The regex has five components:

1. ^every -- anchored to the start, begins with the word "every" 2. (monday|tuesday|...) -- captures the day name as group 1 3. at (\d{1,2}) -- captures the hour (1-2 digits) as group 2 4. (?::(\d{2}))? -- optionally captures minutes after a colon as group 3. The outer (?:...)? makes the entire minute portion optional, so both "9am" and "9:30am" work 5. \s*(am|pm)$ -- captures the meridiem as group 4, anchored to end

When a user types "every Tuesday at 2:30pm", the regex produces: - Group 1: "tuesday" - Group 2: "2" - Group 3: "30" - Group 4: "pm"

Then weekday_to_cron("tuesday") returns "2", parse_time("2", Some("30"), "pm") returns (14, 30), and the formatted result is "30 14 2" -- which means "at 14:30 on Tuesdays", exactly what the user asked for.

The subtle detail is caps.get(3).map(|m| m.as_str()). In Rust's regex crate, .get() returns an Option, which is None if the optional group did not participate in the match. This is how we handle "every Tuesday at 2pm" (no minutes specified) versus "every Tuesday at 2:30pm" (minutes specified). The parse_time function receives None for the minutes and defaults to zero.

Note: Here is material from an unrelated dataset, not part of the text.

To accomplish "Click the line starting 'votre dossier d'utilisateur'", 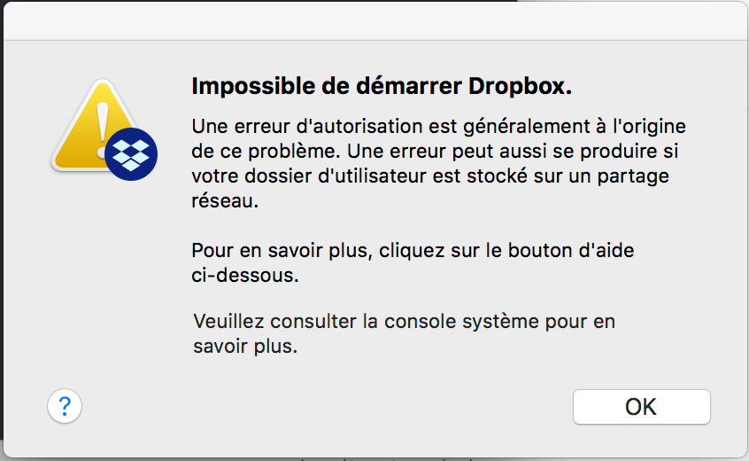I will [430, 176].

The parse_time Helper: AM/PM Without Tears

Time parsing sounds trivial until you remember that 12am is midnight, 12pm is noon, and everyone gets confused by both. Here is the helper:

fn parse_time(hour_str: &str, min_str: Option<&str>, ampm: &str) -> AppResult<(u32, u32)> {
    let mut hour: u32 = hour_str
        .parse()
        .map_err(|_| AppError::Validation("Invalid hour".to_string()))?;
    let minute: u32 = min_str
        .unwrap_or("0")
        .parse()
        .map_err(|_| AppError::Validation("Invalid minute".to_string()))?;
    if ampm == "pm" && hour != 12 {
        hour += 12;
    } else if ampm == "am" && hour == 12 {
        hour = 0;
    }
    Ok((hour, minute))
}

The AM/PM conversion logic has exactly two special cases:

  • PM and hour is not 12: Add 12. So 2pm becomes 14, 11pm becomes 23. But 12pm stays 12 (noon).
  • AM and hour is 12: Set to 0. So 12am becomes 0 (midnight). All other AM hours stay as-is.

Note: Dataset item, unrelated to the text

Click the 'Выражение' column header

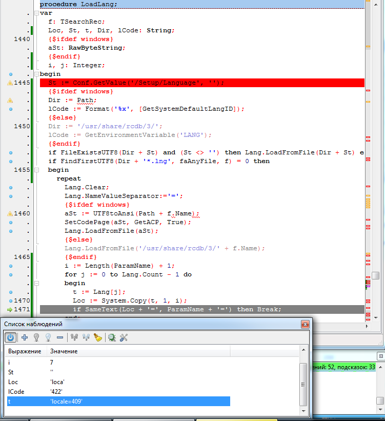click(25, 351)
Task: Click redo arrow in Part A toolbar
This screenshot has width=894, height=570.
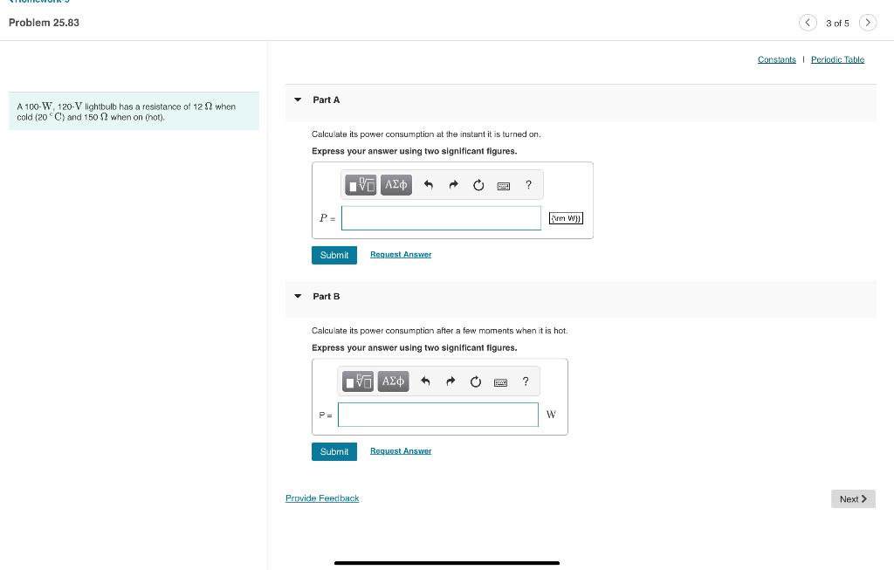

Every other combination falls through unchanged: 9am stays 9, 12pm stays 12, 1pm becomes 13. Four lines of logic cover all twelve-to-twenty-four-hour conversions correctly.

The min_str.unwrap_or("0") handles the case where minutes were not specified. "Every day at 9am" becomes hour 9, minute 0 -- which formats to the cron expression 0 9 *.

We considered adding validation (rejecting hour > 12, minute > 59), but the regex already constrains input to 1-2 digit hours and exactly 2-digit minutes. If someone manages to type "every day at 99:99pm", the regex will not match, and they will hit the fallback error message instead. The validation is structural, not conditional.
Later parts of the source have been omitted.